This article first appeared as an op-ed in the National Post, August 20, 2014
It’s summertime, so we can count on this unfortunate fact: Young Canadians will die or become seriously ill because of drug use at music festivals. Earlier this month, three deaths and dozens of cases of illness were attributed to drugs at the VELD festival in Ontario and Boonstock in BC. And the resurgence of large-scale, camp-out music events — especially EDM (electronic dance music) festivals — means these incidents will only become more common.
The conventional response to these tragedies is predictable and ineffective. We tend to blame the individuals for making bad choices and trumpet the “just say no to drugs” mantra.
But there’s a better way. For starters, we need to acknowledge that drug use is not going away. Which isn’t to say we should condone it or encourage it. However, it’s naïve to think that we can eliminate drug use at music festivals, or anywhere, for that matter.
So let’s make it safer. The world is full of instructive solutions to the problems we face: Canadian youth are not unique in supplementing their partying with psychoactive substances. In the Netherlands, Switzerland, Portugal, Colombia, Spain and Austria, authorities have developed “safer parties” strategies to help concert-goers determine if the pills they are about to ingest are as advertised.
In Austria, for example, ChEckiT project workers attend large music events and offer professional drug testing for purity and accurate labelling, which provides results within 30 minutes. It’s part of an integrated drug-checking service that includes information, individual counselling, crisis intervention, group discussions, telephone hotlines, and educational videos on drug-related themes. Colombian NGO Accion Tecnica Social has initiated a similar program in that country.
Other countries provide continuously available street-level testing facilities. One example is the Dutch Ministry of Health’s Drug Information Monitoring System (DIMS), which began in 1988 with testing ecstasy at raves. Today, people can drop off their substances for analysis at a DIMS office, and then check on the internet a couple of days later for results. This system also gives authorities a real-time assessment of drug market trends, enabling general warnings to the community at large when warranted. Here in Canada, only police seizures and hospital visits give us that data, at which point it’s usually too late.
None of these programs serve to endorse drug use. But they do send clear messages to young people that society actually cares about their wellbeing. Their fate doesn’t need to be conceded to the vagaries of an unregulated, potentially unsafe black market.

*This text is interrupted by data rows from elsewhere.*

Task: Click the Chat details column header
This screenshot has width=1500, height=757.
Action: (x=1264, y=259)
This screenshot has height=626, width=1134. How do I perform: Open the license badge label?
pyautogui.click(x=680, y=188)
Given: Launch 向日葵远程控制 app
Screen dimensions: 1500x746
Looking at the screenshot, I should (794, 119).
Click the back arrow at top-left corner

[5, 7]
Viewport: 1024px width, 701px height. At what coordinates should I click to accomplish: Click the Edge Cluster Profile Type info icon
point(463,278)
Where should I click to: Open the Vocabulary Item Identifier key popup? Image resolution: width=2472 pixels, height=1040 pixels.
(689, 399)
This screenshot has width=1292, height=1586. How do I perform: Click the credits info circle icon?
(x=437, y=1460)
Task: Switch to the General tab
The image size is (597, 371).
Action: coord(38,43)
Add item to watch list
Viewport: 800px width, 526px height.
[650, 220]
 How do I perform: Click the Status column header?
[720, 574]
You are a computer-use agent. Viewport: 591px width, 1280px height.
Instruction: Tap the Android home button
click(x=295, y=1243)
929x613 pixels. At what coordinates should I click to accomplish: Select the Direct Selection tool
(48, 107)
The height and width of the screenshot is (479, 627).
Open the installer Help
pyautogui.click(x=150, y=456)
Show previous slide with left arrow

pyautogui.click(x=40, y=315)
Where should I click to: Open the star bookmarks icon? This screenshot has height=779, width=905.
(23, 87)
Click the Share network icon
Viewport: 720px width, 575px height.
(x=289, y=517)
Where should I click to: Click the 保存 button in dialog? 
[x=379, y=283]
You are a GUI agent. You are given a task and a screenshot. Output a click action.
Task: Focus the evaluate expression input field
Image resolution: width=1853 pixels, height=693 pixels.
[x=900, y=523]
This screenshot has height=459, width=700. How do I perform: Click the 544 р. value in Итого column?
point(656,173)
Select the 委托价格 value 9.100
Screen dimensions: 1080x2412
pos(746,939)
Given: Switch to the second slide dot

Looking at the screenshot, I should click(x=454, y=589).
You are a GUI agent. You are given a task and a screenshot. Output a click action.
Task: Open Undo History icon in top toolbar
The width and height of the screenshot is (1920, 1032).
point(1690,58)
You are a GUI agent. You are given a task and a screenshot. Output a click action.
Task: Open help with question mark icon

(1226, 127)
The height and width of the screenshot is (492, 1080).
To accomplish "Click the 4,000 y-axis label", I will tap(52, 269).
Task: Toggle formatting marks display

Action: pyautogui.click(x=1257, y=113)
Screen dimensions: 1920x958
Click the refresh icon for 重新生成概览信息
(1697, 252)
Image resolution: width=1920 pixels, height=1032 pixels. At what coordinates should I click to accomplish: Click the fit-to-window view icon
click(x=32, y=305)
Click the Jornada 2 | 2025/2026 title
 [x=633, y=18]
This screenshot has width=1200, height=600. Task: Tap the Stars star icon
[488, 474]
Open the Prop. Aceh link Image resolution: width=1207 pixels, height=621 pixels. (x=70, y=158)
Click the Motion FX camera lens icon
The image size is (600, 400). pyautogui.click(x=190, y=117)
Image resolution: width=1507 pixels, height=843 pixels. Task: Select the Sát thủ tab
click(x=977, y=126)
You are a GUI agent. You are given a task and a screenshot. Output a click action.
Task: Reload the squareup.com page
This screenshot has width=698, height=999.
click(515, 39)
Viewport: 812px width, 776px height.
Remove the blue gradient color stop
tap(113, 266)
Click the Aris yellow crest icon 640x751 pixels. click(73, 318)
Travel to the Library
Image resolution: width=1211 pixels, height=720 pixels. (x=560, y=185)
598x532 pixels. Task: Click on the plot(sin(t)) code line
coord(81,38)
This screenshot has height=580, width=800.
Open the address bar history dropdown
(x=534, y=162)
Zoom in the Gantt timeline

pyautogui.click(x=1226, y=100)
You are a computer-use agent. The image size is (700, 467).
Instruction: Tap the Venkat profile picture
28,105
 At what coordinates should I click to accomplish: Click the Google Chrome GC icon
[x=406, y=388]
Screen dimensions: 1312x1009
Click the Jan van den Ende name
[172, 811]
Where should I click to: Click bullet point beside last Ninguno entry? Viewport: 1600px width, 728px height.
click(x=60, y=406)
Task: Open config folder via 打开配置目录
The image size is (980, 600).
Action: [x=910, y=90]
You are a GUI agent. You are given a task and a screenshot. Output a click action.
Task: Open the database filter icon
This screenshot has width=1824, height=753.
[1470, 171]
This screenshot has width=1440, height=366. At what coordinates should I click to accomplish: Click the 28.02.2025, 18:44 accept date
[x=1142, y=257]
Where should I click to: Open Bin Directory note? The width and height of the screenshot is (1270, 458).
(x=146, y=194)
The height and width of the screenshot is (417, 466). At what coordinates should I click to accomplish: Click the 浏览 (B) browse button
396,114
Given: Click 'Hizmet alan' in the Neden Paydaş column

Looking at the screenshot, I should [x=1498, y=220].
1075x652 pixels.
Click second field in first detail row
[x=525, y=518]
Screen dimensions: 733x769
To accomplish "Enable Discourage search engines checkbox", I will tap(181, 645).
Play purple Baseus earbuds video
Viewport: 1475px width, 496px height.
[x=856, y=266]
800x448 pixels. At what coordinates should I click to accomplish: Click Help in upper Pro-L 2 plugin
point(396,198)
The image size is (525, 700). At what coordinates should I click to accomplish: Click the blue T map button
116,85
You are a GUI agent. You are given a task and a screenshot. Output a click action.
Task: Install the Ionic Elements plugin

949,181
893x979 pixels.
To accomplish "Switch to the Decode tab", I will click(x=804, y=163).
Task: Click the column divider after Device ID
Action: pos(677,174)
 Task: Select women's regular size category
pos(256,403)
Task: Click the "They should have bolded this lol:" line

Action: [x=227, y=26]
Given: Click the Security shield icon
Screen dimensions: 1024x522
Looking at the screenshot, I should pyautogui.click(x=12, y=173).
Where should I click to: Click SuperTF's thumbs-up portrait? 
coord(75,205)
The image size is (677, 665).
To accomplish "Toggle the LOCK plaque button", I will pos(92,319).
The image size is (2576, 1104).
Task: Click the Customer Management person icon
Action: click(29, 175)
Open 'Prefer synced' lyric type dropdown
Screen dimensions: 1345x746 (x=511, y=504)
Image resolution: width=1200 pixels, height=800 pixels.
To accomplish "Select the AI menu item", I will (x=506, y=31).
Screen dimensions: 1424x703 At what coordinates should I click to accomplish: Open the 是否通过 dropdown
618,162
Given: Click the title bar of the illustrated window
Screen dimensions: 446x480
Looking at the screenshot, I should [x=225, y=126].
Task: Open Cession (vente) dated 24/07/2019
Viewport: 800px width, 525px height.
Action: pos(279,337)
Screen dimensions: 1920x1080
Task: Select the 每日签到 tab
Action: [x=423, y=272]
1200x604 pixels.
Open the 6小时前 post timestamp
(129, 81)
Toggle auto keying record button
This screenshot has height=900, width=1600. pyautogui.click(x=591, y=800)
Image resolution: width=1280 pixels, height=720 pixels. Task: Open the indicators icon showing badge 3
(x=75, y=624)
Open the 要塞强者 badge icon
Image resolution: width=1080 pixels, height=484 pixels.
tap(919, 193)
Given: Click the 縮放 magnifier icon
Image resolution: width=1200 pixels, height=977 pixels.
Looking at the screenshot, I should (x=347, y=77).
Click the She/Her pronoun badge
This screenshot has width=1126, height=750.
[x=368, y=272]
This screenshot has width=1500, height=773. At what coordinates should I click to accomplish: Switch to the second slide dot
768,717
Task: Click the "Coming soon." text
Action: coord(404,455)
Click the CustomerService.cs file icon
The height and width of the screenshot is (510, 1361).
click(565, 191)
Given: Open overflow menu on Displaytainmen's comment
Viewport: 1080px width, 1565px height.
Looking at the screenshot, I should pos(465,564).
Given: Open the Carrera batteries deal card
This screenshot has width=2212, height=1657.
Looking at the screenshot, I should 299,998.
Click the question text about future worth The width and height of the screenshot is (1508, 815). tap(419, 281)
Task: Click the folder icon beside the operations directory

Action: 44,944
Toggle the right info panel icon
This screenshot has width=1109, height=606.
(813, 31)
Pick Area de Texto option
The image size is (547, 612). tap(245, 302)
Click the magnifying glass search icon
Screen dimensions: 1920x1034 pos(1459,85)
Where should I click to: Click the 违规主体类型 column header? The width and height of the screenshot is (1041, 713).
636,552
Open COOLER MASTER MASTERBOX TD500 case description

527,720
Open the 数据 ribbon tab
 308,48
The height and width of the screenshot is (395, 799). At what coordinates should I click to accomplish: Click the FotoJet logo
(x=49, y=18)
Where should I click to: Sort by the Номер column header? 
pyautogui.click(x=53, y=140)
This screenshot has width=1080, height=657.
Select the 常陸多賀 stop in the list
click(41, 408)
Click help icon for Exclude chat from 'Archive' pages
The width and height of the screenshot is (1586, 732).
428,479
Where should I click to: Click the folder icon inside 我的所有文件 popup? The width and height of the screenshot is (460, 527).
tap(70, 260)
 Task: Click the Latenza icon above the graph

Unfortunately, we don’t send these messages in Canada. Beyond broad platitudes about education and awareness, the concrete measures taken are primarily reactive rather than preventative. Public officials and police will wring their hands, warn people not to take drugs and perhaps step up attempts to go after the dealers. Event promoters will increase screening at the gate, bring in more emergency responders, and establish “chill-out tents” for those who need a break.
All of which is perfectly worthwhile and laudable, but in the meantime, young people will die because no one in authority is willing to consider product safety as a potential solution to music festival deaths.
Product testing isn’t complicated. It wouldn’t require any major legislation overhaul, and public-health workers could partner with existing grassroots organizations active in the space to carry it out. For example, the Toronto Raver Information Project (TRIP) already provides info and supplies around safer drug use for the perpetual cohort of partyers for whom simply “saying no” is not a realistic goal. ANKORS does similar work — including some rudimentary product testing — at B.C.’s Shambhala festival. Outside of the events themselves, police could more regularly disclose Health Canada results of the contents of substances seized at raves. Currently, they only do so in exceptional circumstances when it suits their purposes.
Whatever the test results, however, we know from constant warnings of police and others that no drug is made safer when left in the hands of organized criminals and unregulated dealers. So as part of a product-safety regimen, we should also open a discussion about alternatives to across-the-board prohibition, like experimenting with a legal regulated market for party drugs — as New Zealand has done.
Product testing and drug policy experimentation isn’t the same as creating a free-for-all where all drugs are available in any corner store for whoever wants them. Nor would it minimize the importance of health information and drug education and awareness programs — similar to how we approach tobacco and our favourite party drug, alcohol.
It is simply the recognition that we have the power and knowledge to prevent unnecessary deaths at music festivals and anywhere else drugs are taken. What is holding us back?